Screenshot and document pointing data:
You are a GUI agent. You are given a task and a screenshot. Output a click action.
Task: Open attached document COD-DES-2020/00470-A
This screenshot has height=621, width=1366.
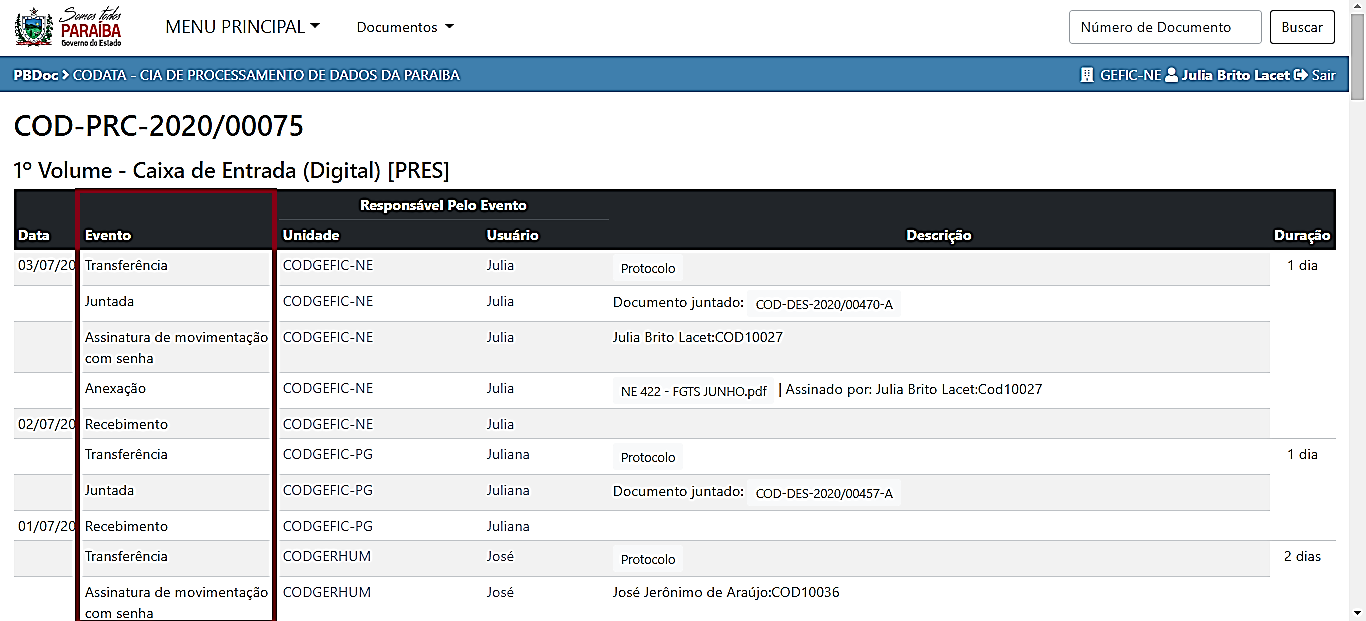click(824, 304)
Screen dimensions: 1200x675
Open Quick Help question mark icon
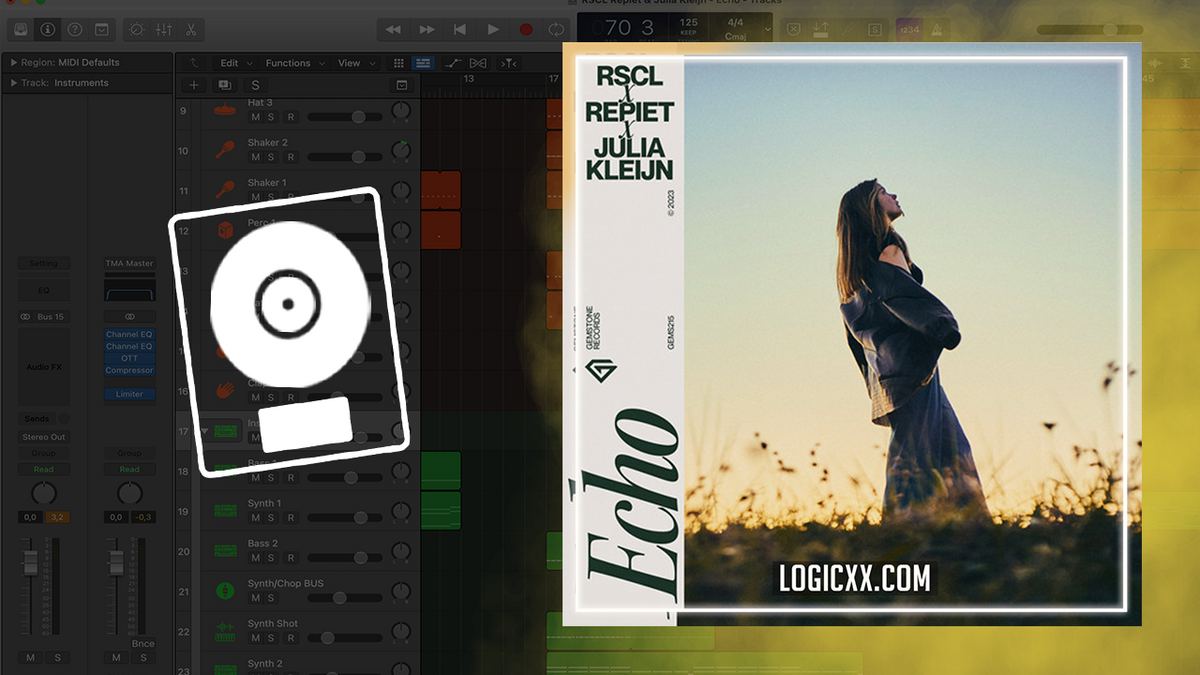coord(74,30)
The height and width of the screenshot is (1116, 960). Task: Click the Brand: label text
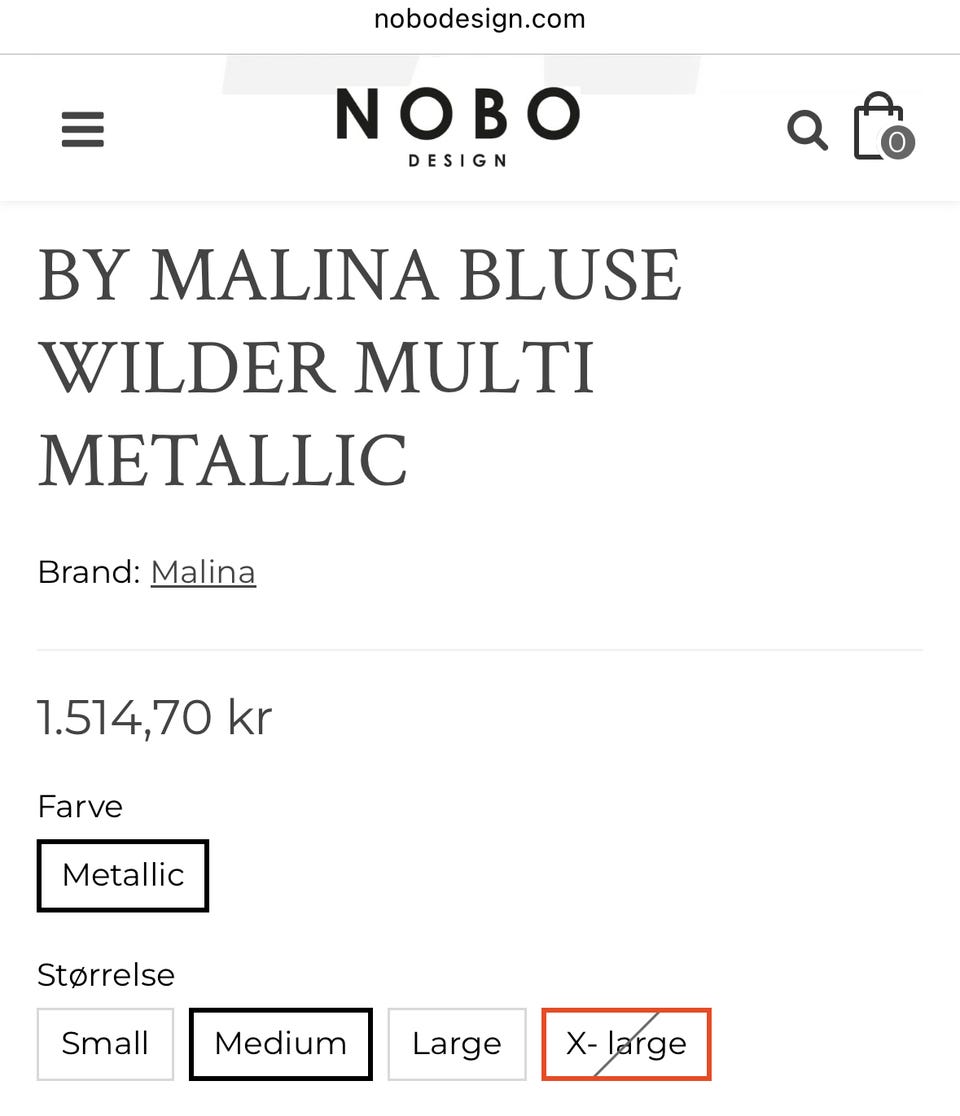point(89,572)
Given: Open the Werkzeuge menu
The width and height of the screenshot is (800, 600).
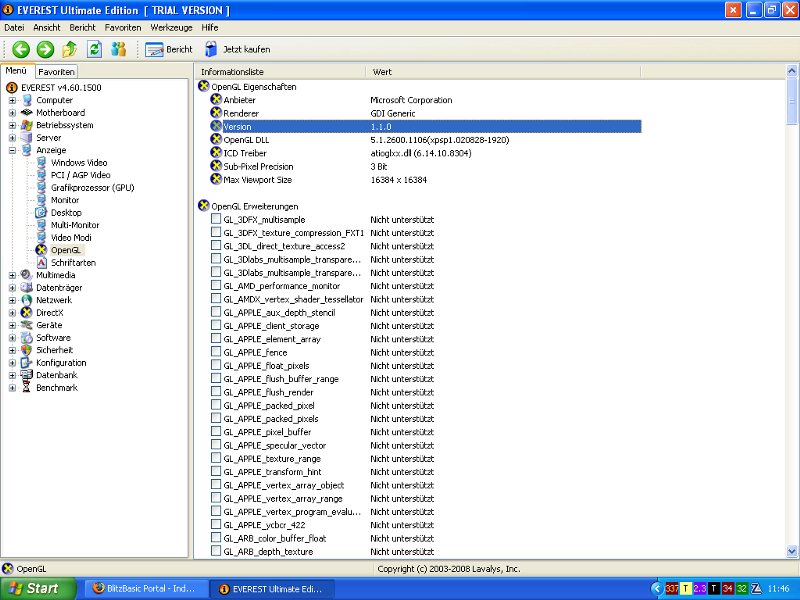Looking at the screenshot, I should pos(174,28).
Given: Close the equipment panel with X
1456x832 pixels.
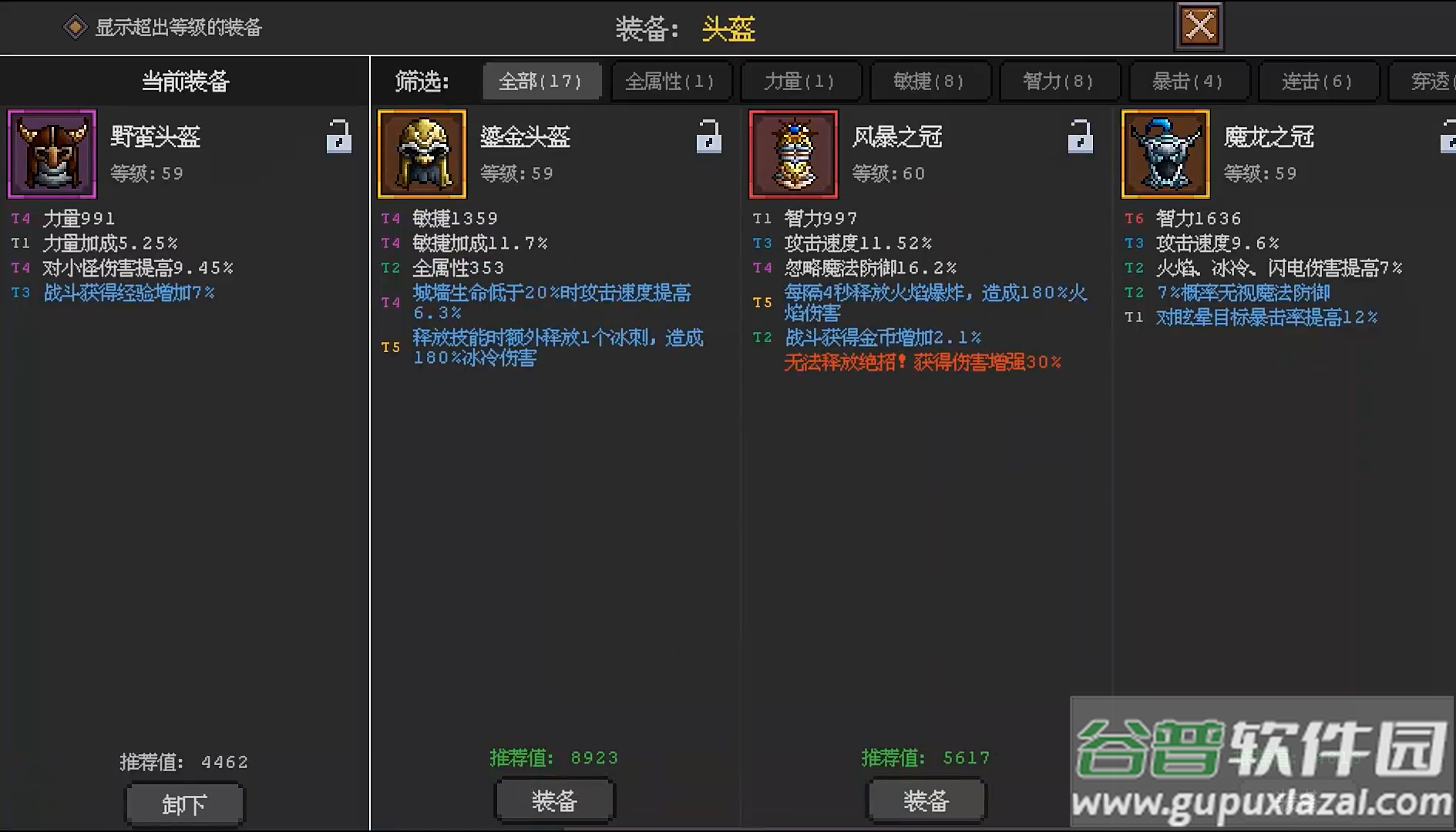Looking at the screenshot, I should coord(1199,26).
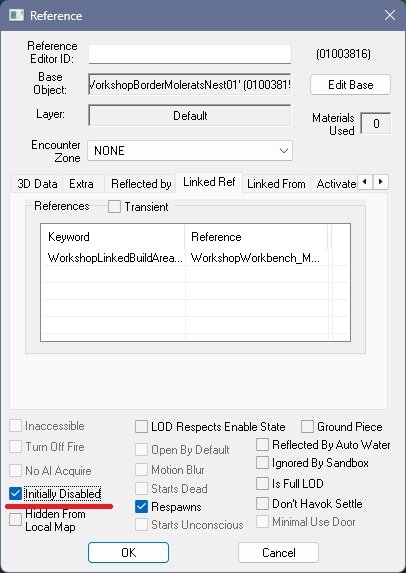Click the Layer Default selector button
The height and width of the screenshot is (573, 406).
(190, 115)
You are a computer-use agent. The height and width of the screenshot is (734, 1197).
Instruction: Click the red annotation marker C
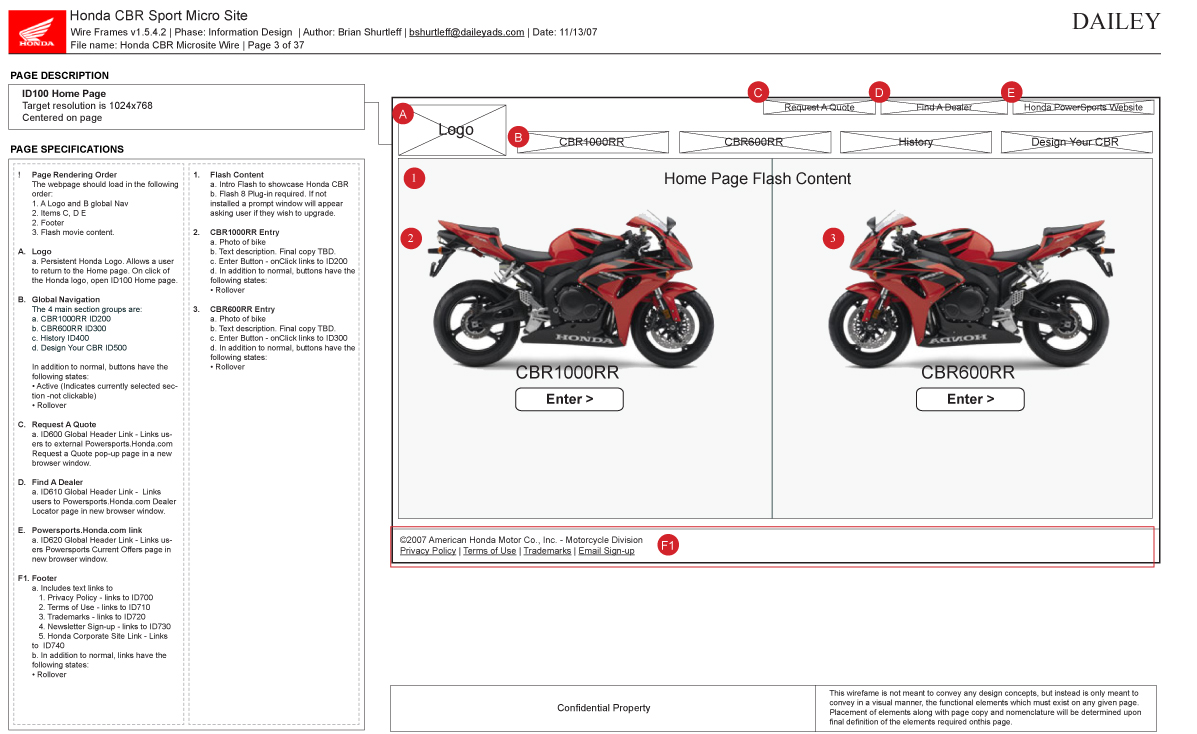click(x=758, y=92)
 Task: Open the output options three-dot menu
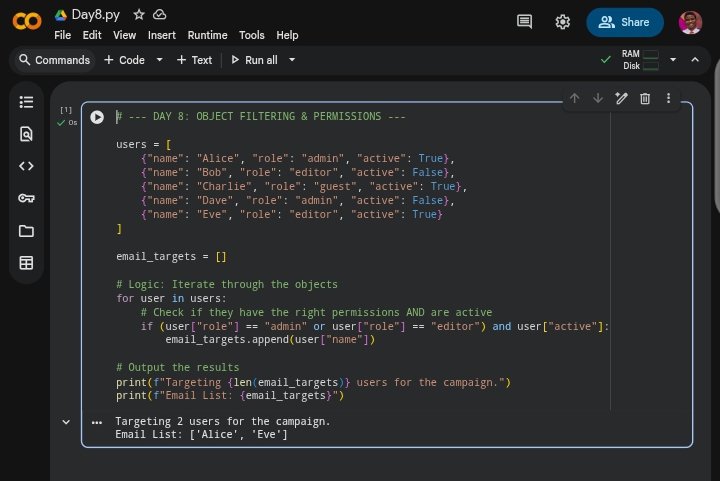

§ **What you are asked to do**
Convert everything from the line containing "You are a computer-use" down to the end of the entries into a Markdown table with the columns Row and Line, omitting blank lines and the pictures.

§ **Problem solution**
| Row | Line |
|---|---|
| 1 | You are a computer-use agent. The height and width of the screenshot is (734, 1197). |
| 2 | Instruction: Click the red annotation marker C |
| 3 | click(x=758, y=92) |
| 4 |  Task: Open the output options three-dot menu |